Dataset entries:
***

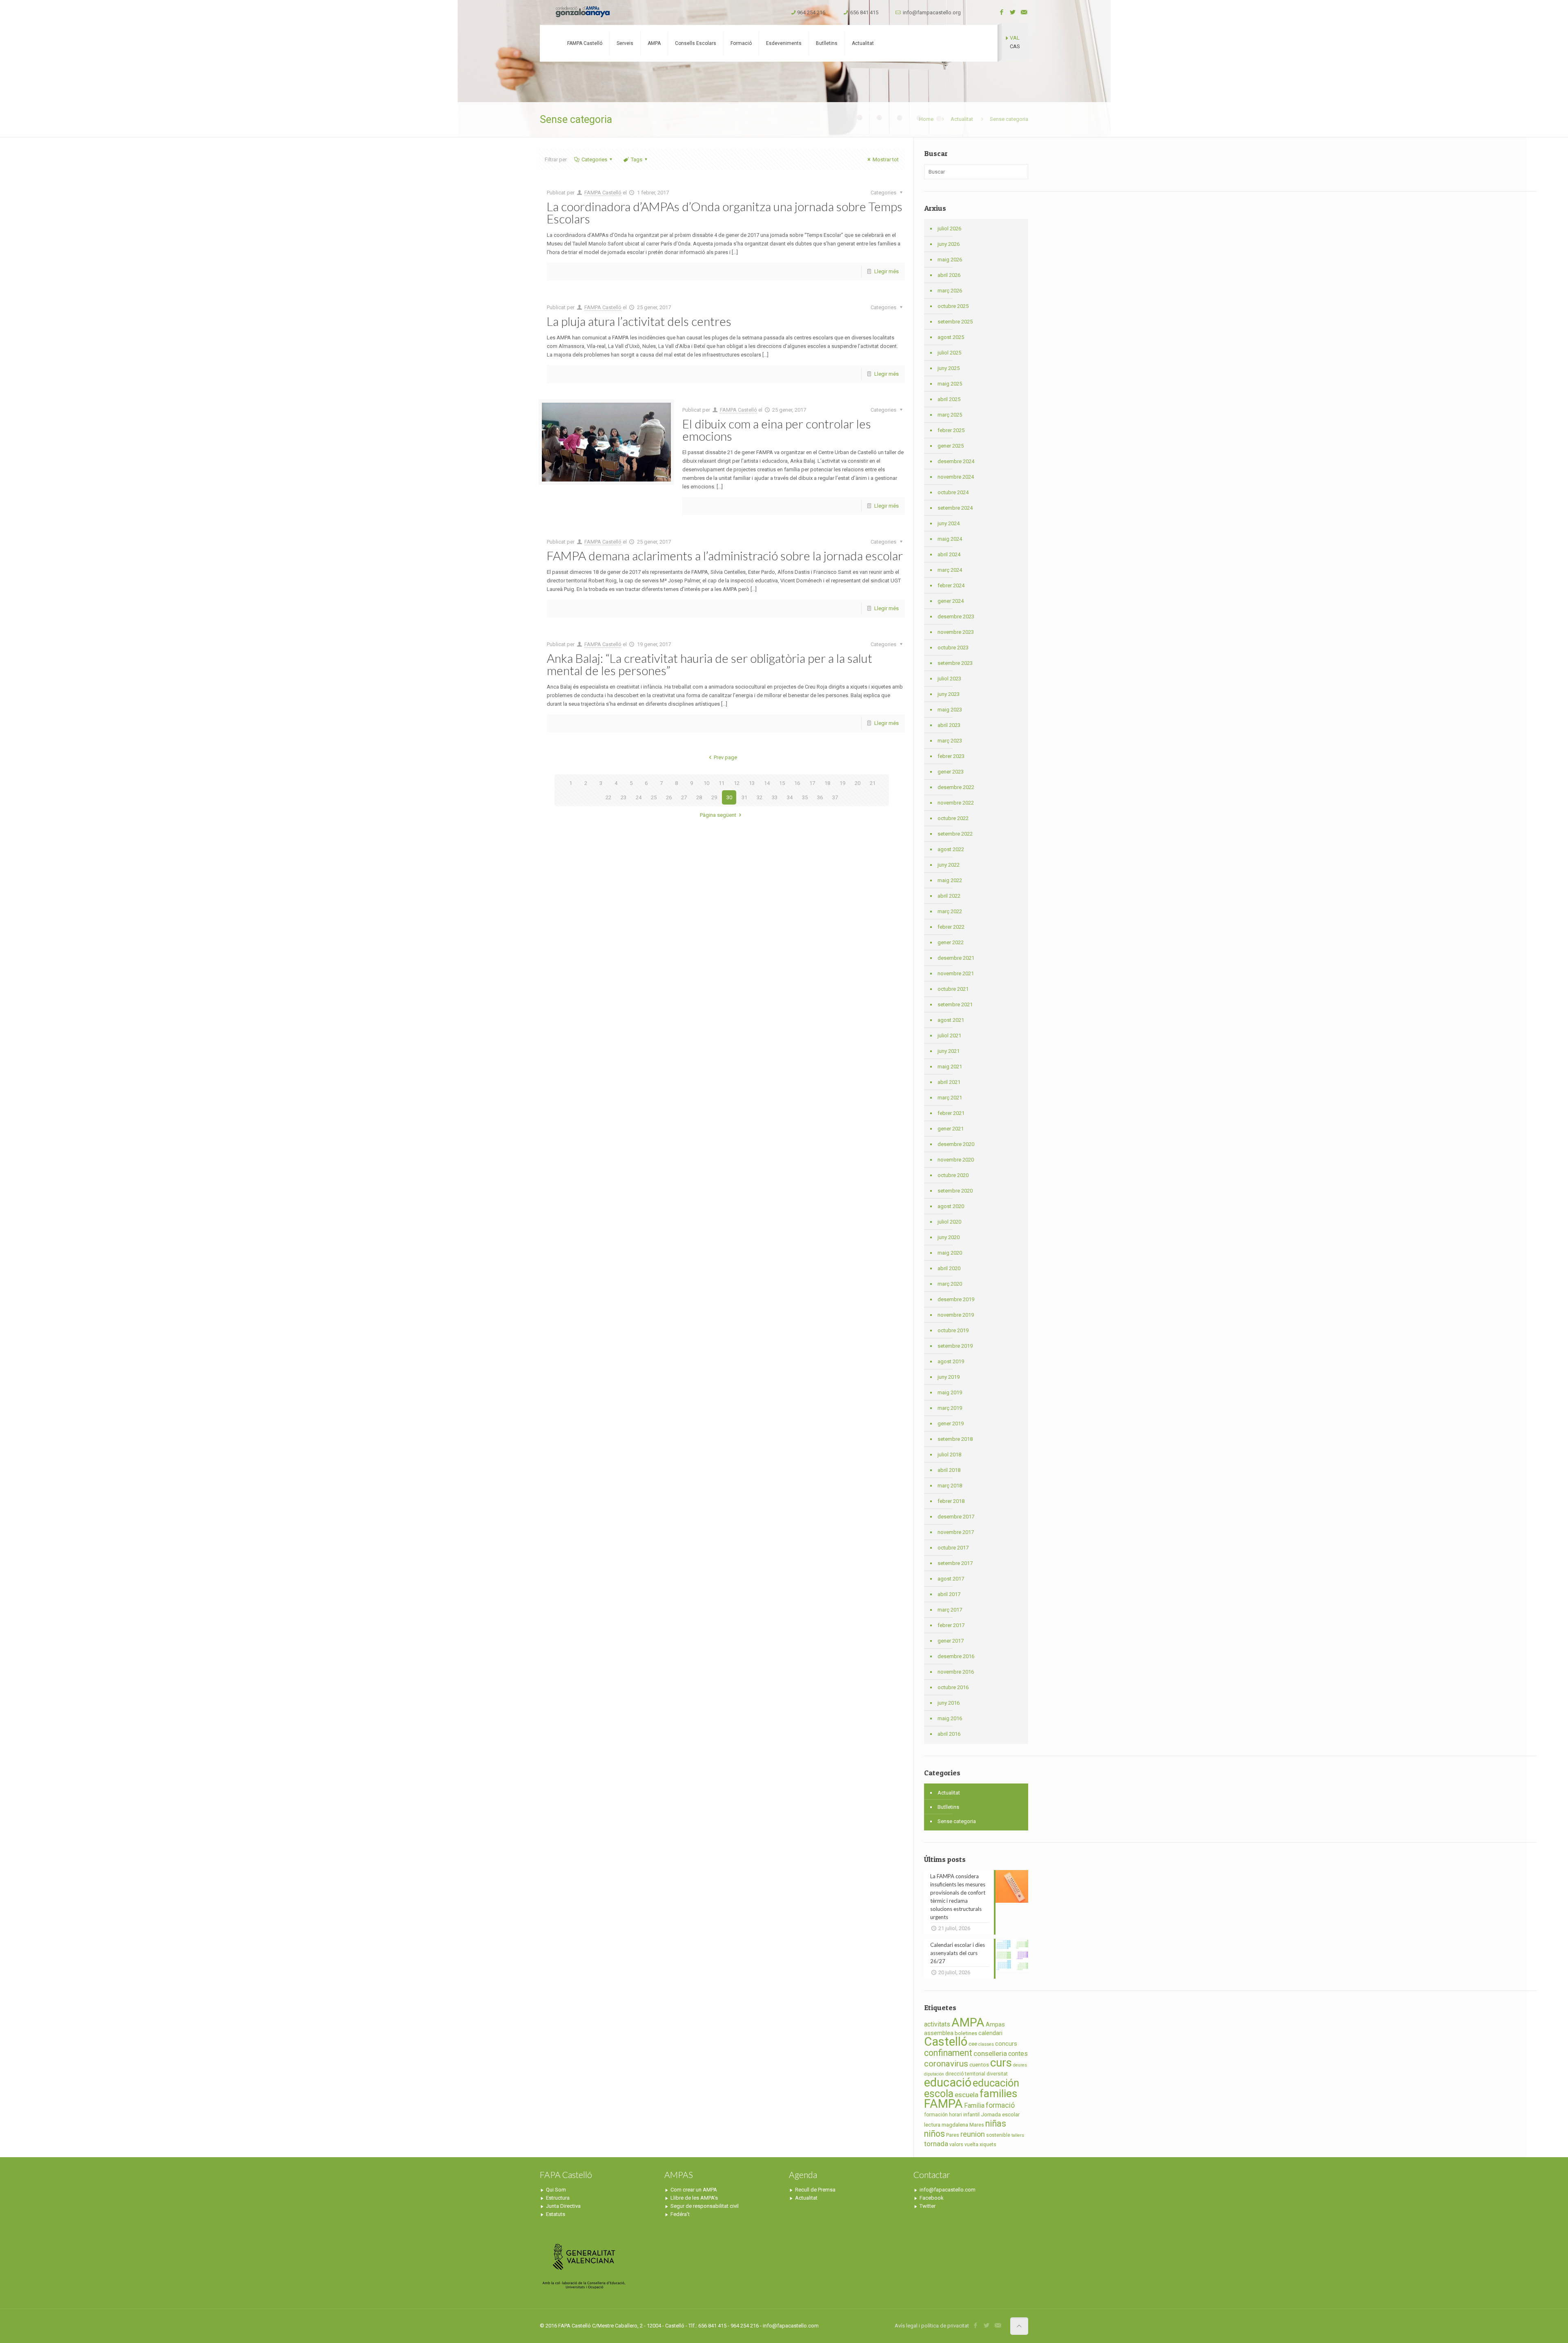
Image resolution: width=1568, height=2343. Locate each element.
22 (608, 797)
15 (782, 783)
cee (973, 2044)
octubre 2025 (953, 306)
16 (797, 783)
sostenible (998, 2135)
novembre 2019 (956, 1315)
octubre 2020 (953, 1175)
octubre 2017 (953, 1548)
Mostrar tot (886, 159)
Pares (952, 2135)
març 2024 (950, 570)
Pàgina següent (718, 815)
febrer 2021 (951, 1113)
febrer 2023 (951, 756)
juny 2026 (949, 244)
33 (774, 797)
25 (654, 797)
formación (936, 2115)
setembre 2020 (955, 1191)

***

*What is needed*: I would like the data copied exactly as it stands, with no pictures included.

*Answer to the problem*:
Image resolution: width=1568, height=2343. Locate each element.
22 (608, 797)
15 (782, 783)
cee (973, 2044)
octubre 2025 (953, 306)
16 (797, 783)
sostenible (998, 2135)
novembre 2019 (956, 1315)
octubre 2020 (953, 1175)
octubre 2017 (953, 1548)
Mostrar tot (886, 159)
Pares (952, 2135)
març 2024 (950, 570)
Pàgina següent (718, 815)
febrer 2021 (951, 1113)
febrer 2023 (951, 756)
juny 2026 (949, 244)
33 (774, 797)
25 (654, 797)
formación (936, 2115)
setembre 2020 (955, 1191)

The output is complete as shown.